WHAT THE TASK REQUIRES: In the entries that follow, the lines from the line containing "Select radio button for flight PS-778" up to and including the line containing "Given: Open the tweet text about charisme" must be copied exactly, with pictures omitted.

*** RECORDS SHOWN

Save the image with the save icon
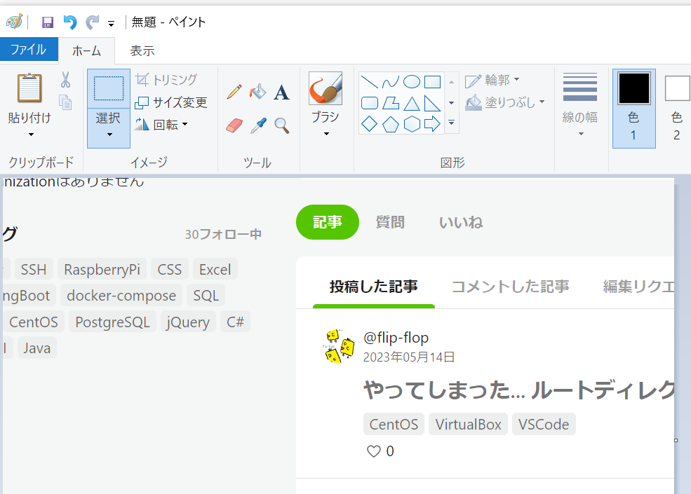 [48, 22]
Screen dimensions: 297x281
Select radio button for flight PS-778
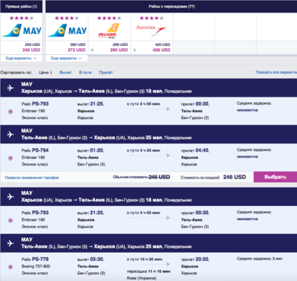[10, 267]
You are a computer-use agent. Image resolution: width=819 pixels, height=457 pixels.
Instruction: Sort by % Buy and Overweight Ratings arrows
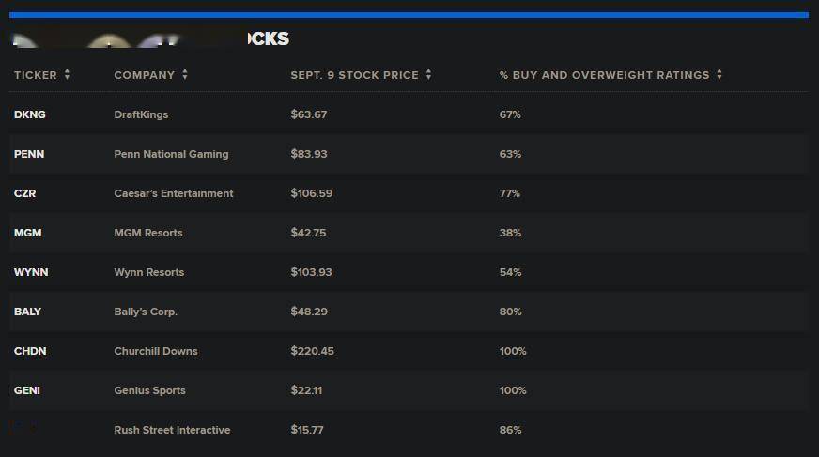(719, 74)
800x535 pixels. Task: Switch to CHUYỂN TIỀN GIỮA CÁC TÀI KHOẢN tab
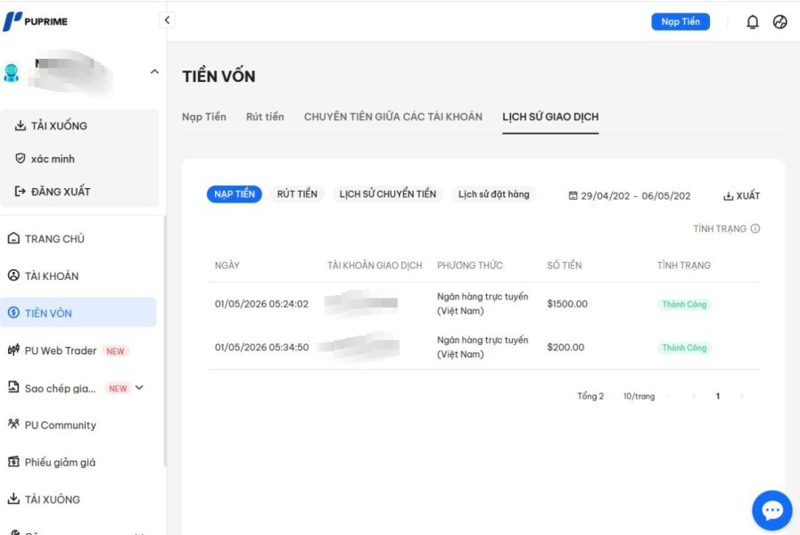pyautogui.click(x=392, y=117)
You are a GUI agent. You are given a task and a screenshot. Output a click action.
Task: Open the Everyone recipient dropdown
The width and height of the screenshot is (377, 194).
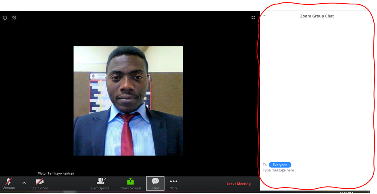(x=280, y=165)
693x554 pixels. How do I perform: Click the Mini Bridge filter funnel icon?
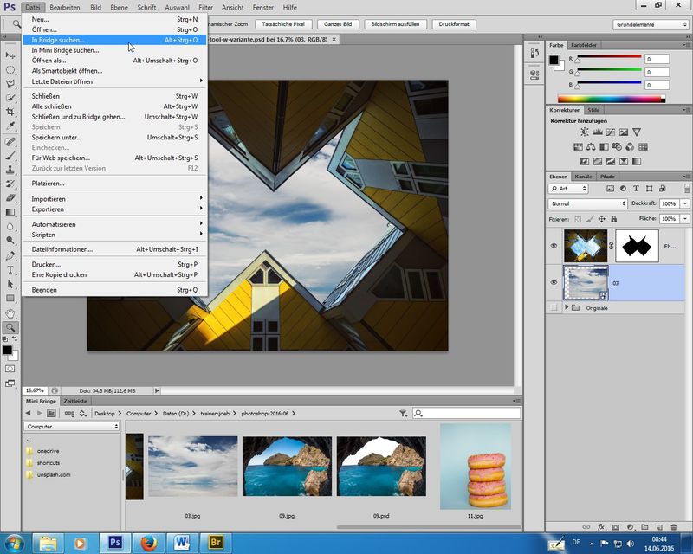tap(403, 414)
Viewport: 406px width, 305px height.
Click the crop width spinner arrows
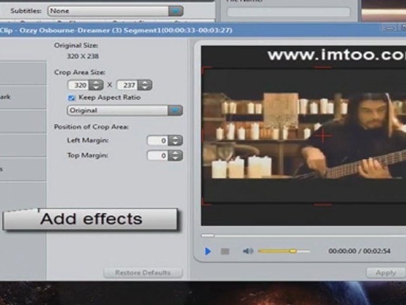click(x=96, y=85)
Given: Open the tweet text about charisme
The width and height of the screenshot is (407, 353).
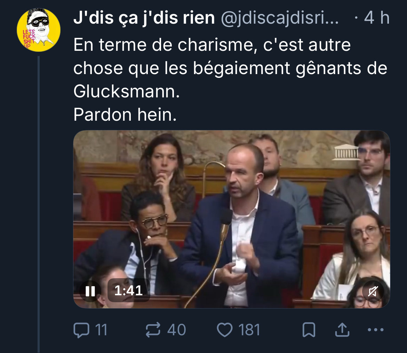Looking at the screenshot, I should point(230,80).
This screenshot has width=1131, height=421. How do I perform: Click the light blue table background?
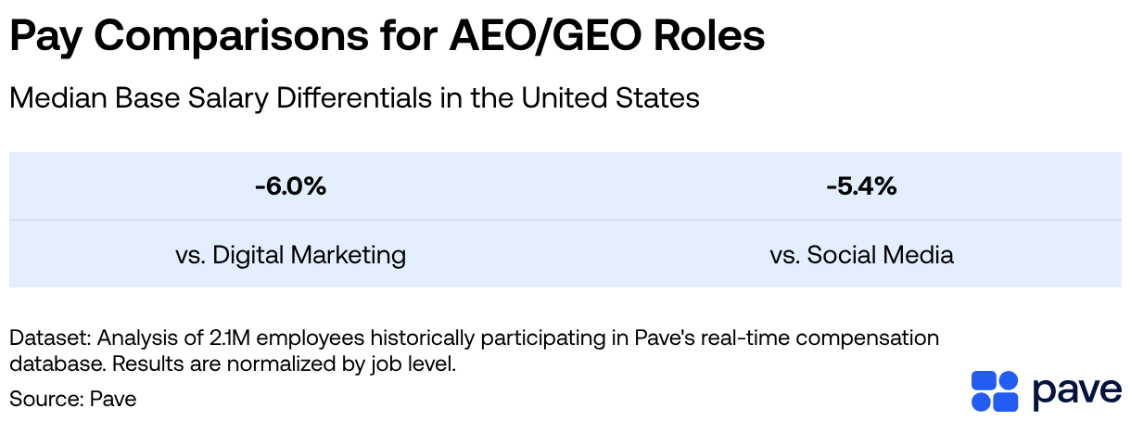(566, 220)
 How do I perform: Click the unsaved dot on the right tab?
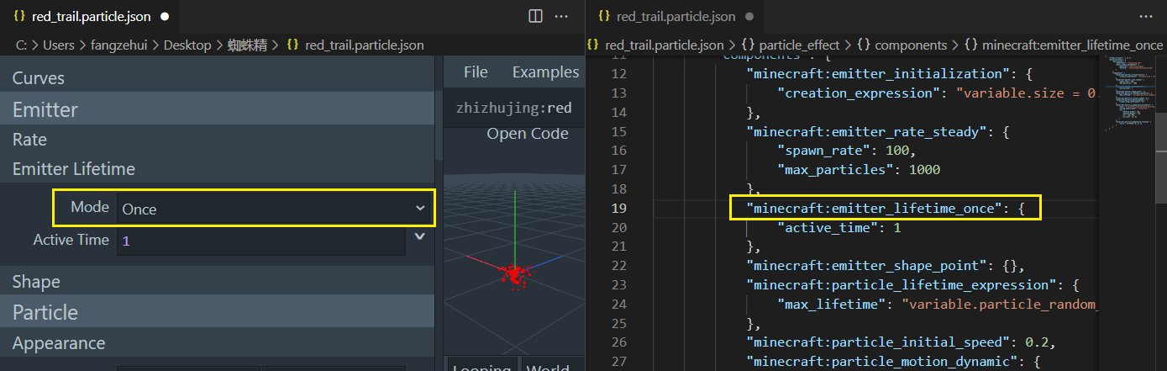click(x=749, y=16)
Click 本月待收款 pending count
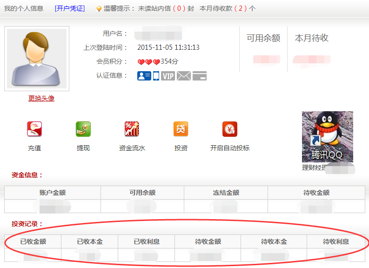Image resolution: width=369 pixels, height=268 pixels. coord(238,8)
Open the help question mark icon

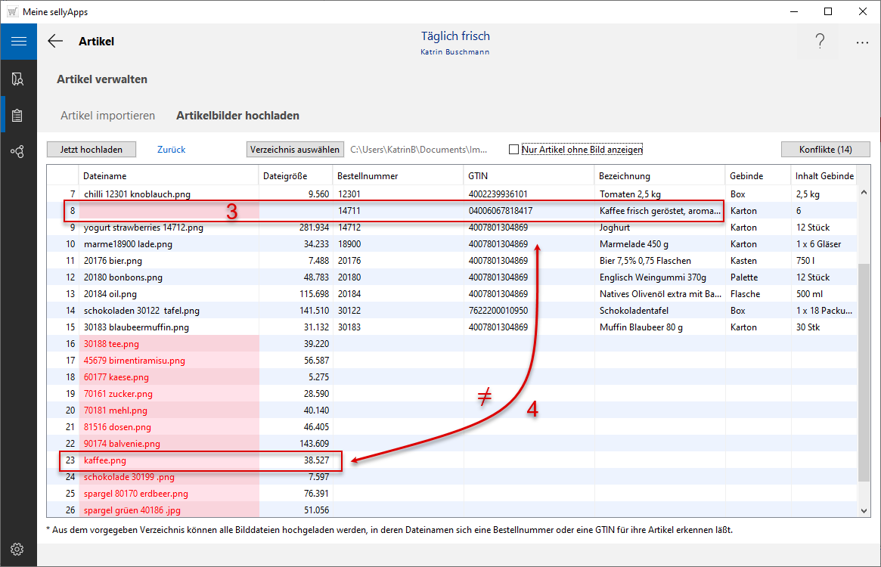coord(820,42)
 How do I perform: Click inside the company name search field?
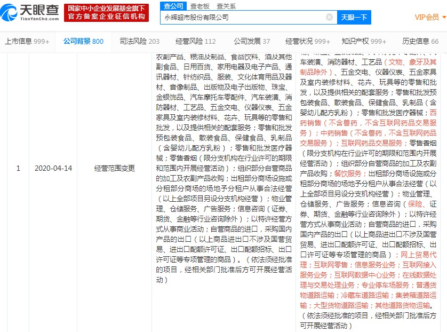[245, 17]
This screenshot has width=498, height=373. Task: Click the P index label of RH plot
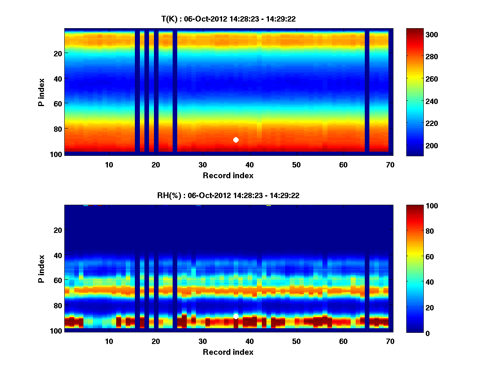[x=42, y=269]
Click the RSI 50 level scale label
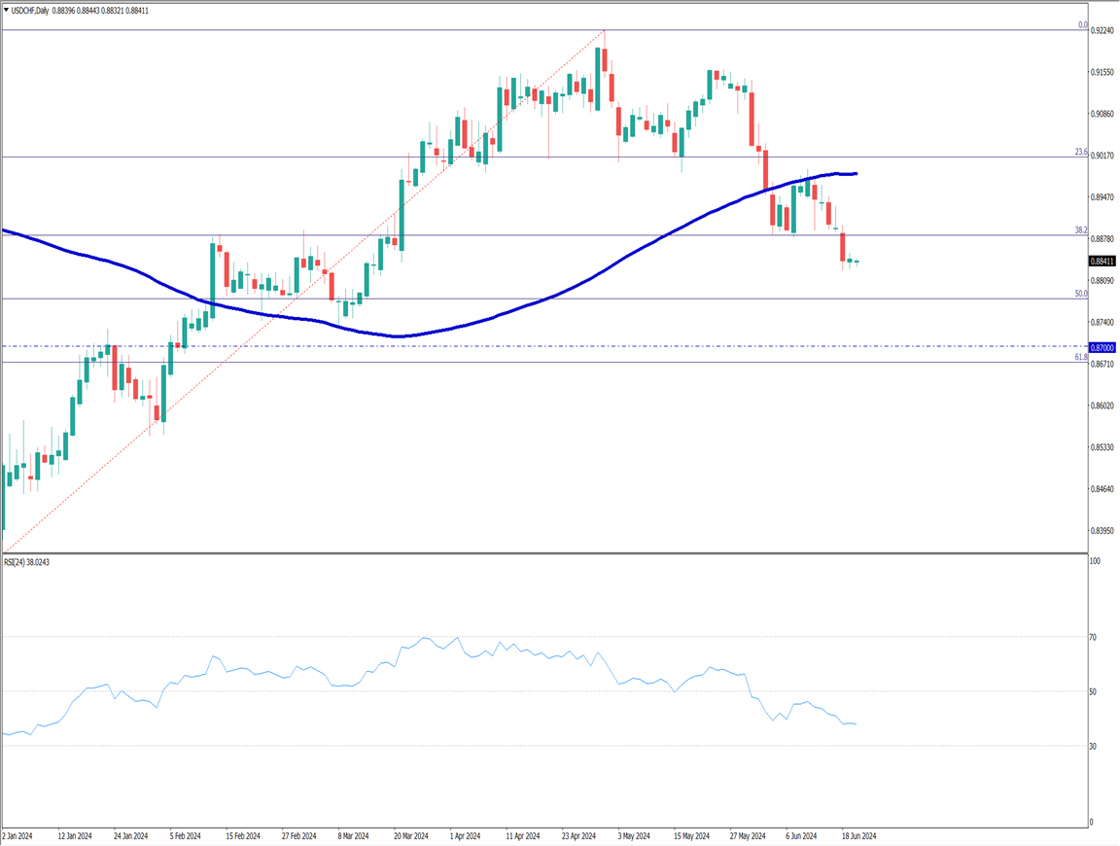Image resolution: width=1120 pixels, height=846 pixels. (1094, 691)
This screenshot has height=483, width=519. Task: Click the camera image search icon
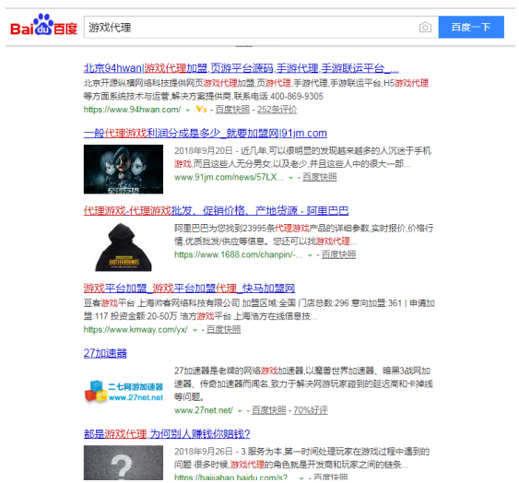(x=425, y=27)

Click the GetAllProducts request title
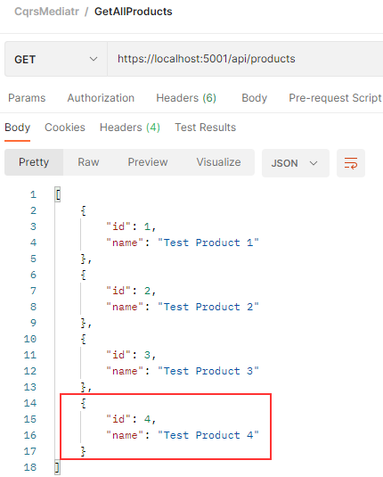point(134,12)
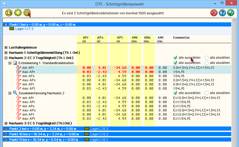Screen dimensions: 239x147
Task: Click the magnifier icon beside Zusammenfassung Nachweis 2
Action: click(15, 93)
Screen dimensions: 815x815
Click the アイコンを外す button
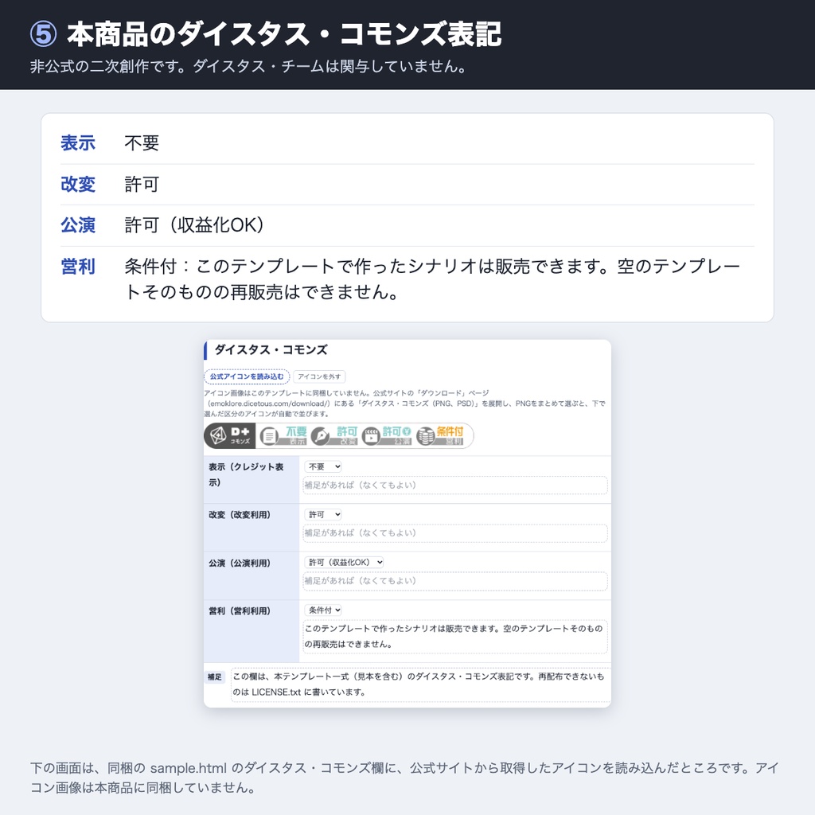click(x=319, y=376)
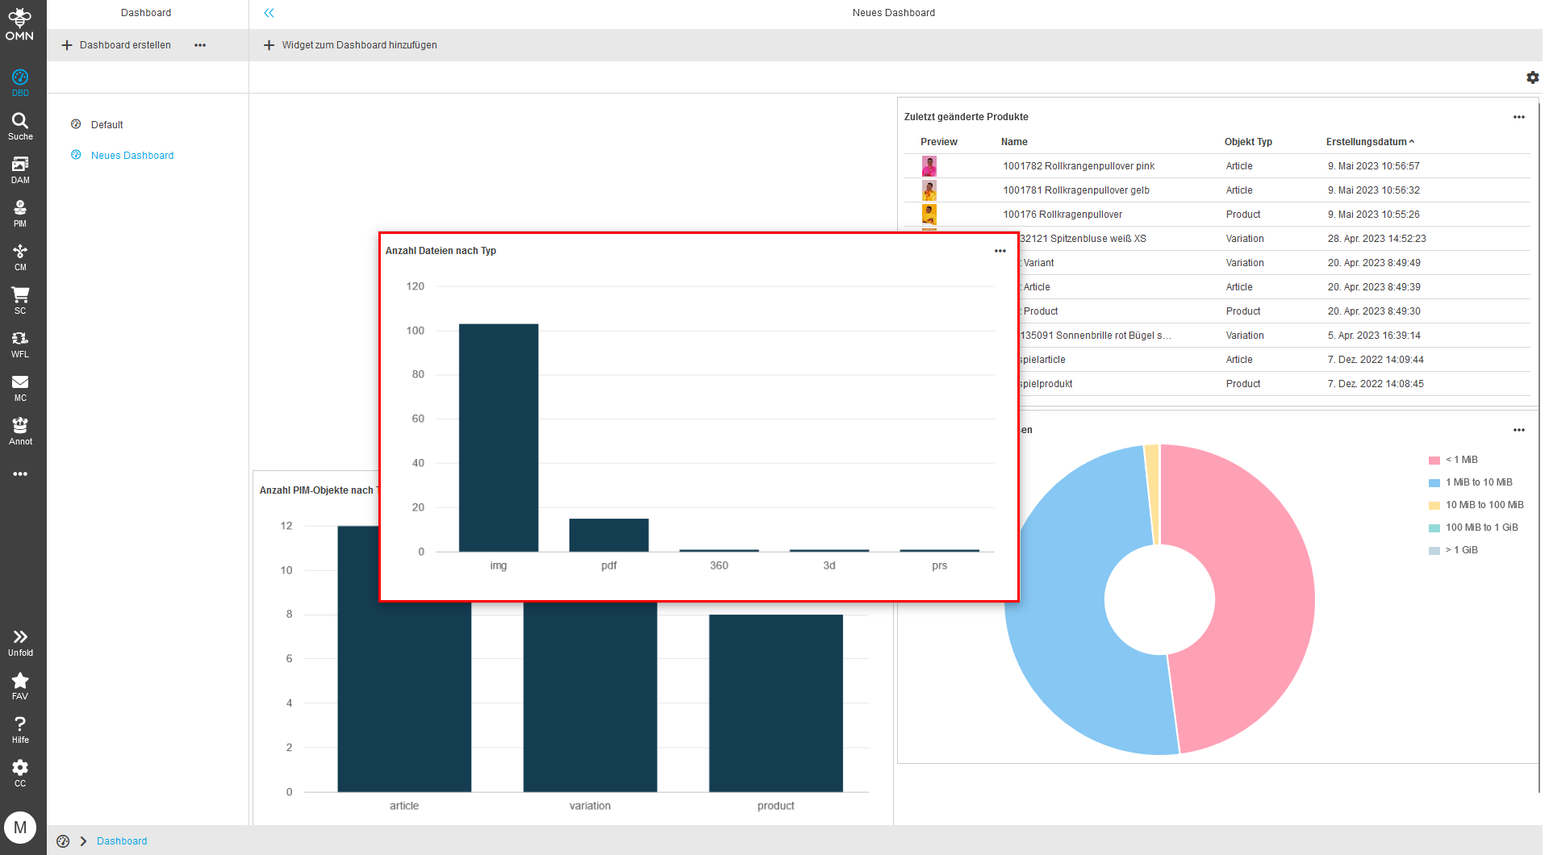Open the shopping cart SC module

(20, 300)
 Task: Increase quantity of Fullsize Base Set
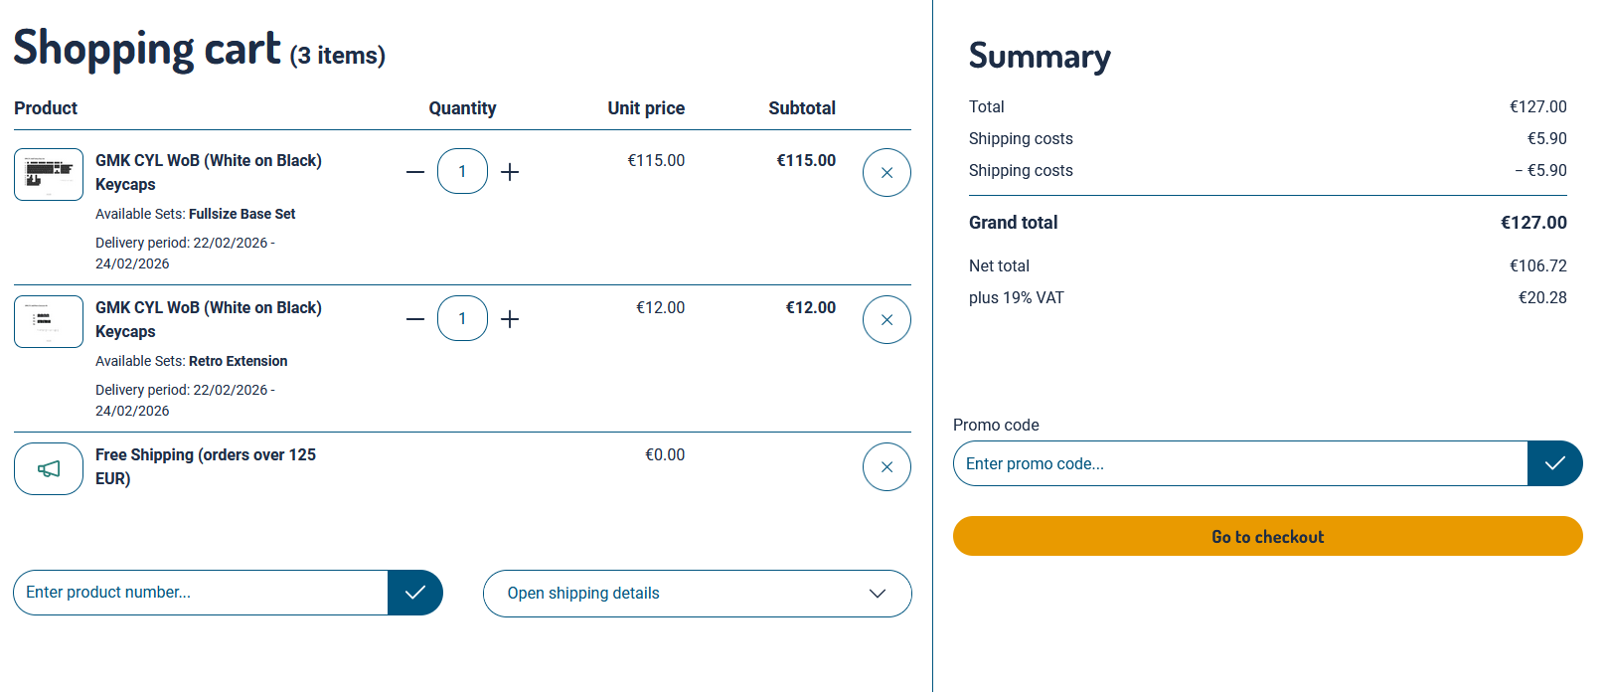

******

TASK SOLUTION:
Select radio button for flight PS-778
[10, 267]
You are a computer-use agent. Image resolution: width=819 pixels, height=457 pixels.
Instruction: Sort by % Buy and Overweight Ratings arrows
(719, 74)
800x535 pixels. Task: Switch to CHUYỂN TIỀN GIỮA CÁC TÀI KHOẢN tab
pyautogui.click(x=392, y=117)
You are a GUI agent. You are given a task and a screenshot. Output a click action.
Task: Open the Everyone recipient dropdown
The width and height of the screenshot is (377, 194).
(x=280, y=165)
693x554 pixels. How do I perform: Click the Mini Bridge filter funnel icon?
tap(403, 414)
Viewport: 406px width, 305px height.
Click the crop width spinner arrows
click(x=96, y=85)
Given: Open the tweet text about charisme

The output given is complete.